Speaking Tips from a Debate Nerd

Operating Principles

Last week I presented our AI strategy to a room full of investors. People sometimes ask if I get nervous before talks like that.

Yes. Every time.

My background: competitive debate in high school and competitive improv in college. That means I bombed in front of audiences hundreds of times before I ever had a job title. Those experiences taught me more about speaking than anything I’ve done since.

I give a “speaking tips” talk to my PM team every year. The title slide has a typo in it. The subtitle is “bar supes low.” That’s the whole point — set expectations low, focus on what actually helps.

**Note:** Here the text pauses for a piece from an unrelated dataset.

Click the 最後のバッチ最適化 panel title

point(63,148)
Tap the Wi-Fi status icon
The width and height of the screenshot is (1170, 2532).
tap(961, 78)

Here are the things I keep coming back to.

Start in the middle

Nobody needs the preamble. Don’t tell people what meeting they’re in or what email they opened. Just start with the interesting part.

The hardest version of this: skip your own introduction. If you’re presenting to a group that already knows you, don’t waste thirty seconds on your title and team. Open with the thing you want them to remember.

Answer first, then explain

When talking to senior leaders, give them the destination before the journey. Most people build toward their conclusion. Execs want the answer up front. If they nod before you’re done explaining, stop talking.

This is counterintuitive if you come from an academic background, where you’re trained to show your work. In a business context, lead with the recommendation. The supporting evidence is there if they ask for it.

Use pauses

If you catch yourself stuck in one tone or racing through a section, just stop for a second. Silence is more interesting than filler words, and it buys you time to think.

The best speakers I know aren’t fast talkers. They’re comfortable with silence. A two-second pause after a key point does more work than repeating the point three times.

Bookend it

If you open with something, bring it back at the end. It makes the whole thing feel intentional, even when it wasn’t.

Every good talk has some version of conflict, development, and resolution. You don’t need a formal story arc framework — just make sure the ending connects to the beginning. It’s the simplest structural trick that works every time.

Don’t try to be someone you’re not

This is the real rule underneath all of the others. Learn from other speakers, absolutely. Study what works. But don’t force yourself into a model that isn’t genuine.

I’ve watched PMs try to adopt someone else’s presentation style and it always falls flat. The audience can tell. The things that make you distinctive as a communicator — your pace, your humor, your way of framing problems — those are features, not bugs.


Fall in love with being bad at public speaking. It’s the only path to getting good.